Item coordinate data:
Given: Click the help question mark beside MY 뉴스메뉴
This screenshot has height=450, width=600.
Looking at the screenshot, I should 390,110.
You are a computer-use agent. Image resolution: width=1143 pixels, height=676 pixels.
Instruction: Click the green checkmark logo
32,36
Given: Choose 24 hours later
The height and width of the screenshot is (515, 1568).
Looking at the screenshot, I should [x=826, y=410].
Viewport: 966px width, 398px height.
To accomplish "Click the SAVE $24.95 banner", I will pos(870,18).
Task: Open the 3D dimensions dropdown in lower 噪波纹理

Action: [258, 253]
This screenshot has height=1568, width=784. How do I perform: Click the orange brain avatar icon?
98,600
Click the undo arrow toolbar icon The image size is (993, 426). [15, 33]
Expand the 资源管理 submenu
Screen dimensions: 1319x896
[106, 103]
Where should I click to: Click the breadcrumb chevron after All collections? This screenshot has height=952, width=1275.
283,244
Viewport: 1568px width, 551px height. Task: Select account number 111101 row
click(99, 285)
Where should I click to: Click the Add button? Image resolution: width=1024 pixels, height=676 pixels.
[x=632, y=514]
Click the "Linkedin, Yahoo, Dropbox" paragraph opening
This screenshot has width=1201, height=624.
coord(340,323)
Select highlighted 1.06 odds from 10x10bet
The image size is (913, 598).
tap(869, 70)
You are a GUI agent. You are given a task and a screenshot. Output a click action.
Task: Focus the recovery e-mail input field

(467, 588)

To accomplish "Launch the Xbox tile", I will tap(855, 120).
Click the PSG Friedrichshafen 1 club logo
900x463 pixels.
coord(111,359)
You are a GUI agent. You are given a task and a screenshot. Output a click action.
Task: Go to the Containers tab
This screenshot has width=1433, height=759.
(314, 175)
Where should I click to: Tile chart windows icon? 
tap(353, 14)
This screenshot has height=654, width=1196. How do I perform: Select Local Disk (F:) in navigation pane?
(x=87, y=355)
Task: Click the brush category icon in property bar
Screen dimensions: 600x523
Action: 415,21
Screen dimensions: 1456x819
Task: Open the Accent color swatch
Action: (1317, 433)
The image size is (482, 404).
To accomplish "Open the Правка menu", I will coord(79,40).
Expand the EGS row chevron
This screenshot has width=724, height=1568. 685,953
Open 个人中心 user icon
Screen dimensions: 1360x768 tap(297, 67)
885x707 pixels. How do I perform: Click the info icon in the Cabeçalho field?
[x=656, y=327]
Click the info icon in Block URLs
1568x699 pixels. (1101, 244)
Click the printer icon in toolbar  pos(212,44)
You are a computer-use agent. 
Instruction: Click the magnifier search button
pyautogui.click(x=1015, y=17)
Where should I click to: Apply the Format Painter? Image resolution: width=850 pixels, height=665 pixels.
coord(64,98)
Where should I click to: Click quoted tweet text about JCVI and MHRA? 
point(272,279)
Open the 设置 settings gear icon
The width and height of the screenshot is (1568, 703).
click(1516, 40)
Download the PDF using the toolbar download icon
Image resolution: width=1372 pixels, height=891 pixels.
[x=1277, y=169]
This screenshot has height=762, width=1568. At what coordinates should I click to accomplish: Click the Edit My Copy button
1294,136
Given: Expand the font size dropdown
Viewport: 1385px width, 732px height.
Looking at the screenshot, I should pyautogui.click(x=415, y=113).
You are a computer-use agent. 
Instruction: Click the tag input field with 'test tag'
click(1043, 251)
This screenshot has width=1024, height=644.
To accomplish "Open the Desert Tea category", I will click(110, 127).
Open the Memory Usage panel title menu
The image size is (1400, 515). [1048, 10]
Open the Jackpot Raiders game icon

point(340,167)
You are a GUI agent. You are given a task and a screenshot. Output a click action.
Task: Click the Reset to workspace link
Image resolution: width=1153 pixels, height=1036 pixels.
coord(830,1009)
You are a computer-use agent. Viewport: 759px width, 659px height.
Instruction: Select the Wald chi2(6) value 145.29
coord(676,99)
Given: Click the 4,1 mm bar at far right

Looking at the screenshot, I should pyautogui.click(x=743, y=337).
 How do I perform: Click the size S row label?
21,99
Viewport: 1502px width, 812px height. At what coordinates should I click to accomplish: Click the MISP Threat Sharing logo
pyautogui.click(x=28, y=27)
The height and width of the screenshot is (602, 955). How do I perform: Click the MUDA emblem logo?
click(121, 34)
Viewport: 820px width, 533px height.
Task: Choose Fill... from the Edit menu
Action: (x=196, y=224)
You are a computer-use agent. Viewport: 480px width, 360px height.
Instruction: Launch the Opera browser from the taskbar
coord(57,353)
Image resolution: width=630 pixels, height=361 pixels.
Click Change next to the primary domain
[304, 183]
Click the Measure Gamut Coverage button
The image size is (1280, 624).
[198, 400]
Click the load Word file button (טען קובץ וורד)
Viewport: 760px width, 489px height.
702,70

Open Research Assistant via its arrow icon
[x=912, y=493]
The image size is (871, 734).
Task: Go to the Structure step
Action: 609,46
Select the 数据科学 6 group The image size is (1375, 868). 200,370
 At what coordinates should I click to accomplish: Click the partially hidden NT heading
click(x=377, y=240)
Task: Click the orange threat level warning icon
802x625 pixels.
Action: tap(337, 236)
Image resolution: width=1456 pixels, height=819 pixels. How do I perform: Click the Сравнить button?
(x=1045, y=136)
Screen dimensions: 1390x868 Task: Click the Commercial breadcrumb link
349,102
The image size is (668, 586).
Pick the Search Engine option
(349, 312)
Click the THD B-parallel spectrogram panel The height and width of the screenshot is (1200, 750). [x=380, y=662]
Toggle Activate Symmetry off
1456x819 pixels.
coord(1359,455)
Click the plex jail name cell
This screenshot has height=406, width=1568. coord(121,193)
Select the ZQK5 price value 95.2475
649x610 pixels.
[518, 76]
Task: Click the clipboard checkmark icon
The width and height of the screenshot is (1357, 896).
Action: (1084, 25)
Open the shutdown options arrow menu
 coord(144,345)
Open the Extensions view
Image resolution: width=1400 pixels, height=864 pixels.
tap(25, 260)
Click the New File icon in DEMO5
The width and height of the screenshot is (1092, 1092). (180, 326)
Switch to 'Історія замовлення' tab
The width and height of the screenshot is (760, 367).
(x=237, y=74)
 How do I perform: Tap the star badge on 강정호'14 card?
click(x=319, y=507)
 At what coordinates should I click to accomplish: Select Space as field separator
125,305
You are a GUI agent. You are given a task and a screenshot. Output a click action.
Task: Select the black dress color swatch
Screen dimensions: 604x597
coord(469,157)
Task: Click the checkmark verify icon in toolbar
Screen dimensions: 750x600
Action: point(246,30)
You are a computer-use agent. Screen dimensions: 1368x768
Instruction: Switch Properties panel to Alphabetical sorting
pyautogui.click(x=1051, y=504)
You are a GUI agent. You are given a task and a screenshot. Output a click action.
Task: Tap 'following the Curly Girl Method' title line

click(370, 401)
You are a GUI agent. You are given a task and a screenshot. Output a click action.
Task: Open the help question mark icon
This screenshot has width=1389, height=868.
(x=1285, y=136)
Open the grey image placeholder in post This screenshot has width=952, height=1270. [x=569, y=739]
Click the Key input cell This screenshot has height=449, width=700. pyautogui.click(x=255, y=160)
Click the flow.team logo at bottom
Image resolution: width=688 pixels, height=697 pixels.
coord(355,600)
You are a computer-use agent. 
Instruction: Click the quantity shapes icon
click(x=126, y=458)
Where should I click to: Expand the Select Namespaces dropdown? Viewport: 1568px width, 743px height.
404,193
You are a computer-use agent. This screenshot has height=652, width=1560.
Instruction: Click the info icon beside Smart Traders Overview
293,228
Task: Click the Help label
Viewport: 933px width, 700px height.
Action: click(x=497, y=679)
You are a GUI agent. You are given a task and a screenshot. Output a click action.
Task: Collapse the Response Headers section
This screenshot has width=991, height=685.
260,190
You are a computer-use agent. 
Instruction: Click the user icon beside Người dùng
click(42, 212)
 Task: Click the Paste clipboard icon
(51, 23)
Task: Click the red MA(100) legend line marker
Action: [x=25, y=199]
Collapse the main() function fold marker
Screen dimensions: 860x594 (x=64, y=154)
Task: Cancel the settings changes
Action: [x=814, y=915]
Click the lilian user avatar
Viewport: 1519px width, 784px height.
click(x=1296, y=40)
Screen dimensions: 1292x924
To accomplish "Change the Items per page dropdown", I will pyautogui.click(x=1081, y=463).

### [Objective]
Rewrite everything in the material from the line containing "885x707 pixels. How" down to the line containing "point(272,279)", renaming "info icon" to "information icon" and leaving all else unchanged.

### [Result of the task]
885x707 pixels. How do I perform: Click the information icon in the Cabeçalho field?
[x=656, y=327]
Click the information icon in Block URLs
1568x699 pixels. (1101, 244)
Click the printer icon in toolbar  pos(212,44)
You are a computer-use agent. 
Instruction: Click the magnifier search button
pyautogui.click(x=1015, y=17)
Where should I click to: Apply the Format Painter? Image resolution: width=850 pixels, height=665 pixels.
coord(64,98)
Where should I click to: Click quoted tweet text about JCVI and MHRA? 
point(272,279)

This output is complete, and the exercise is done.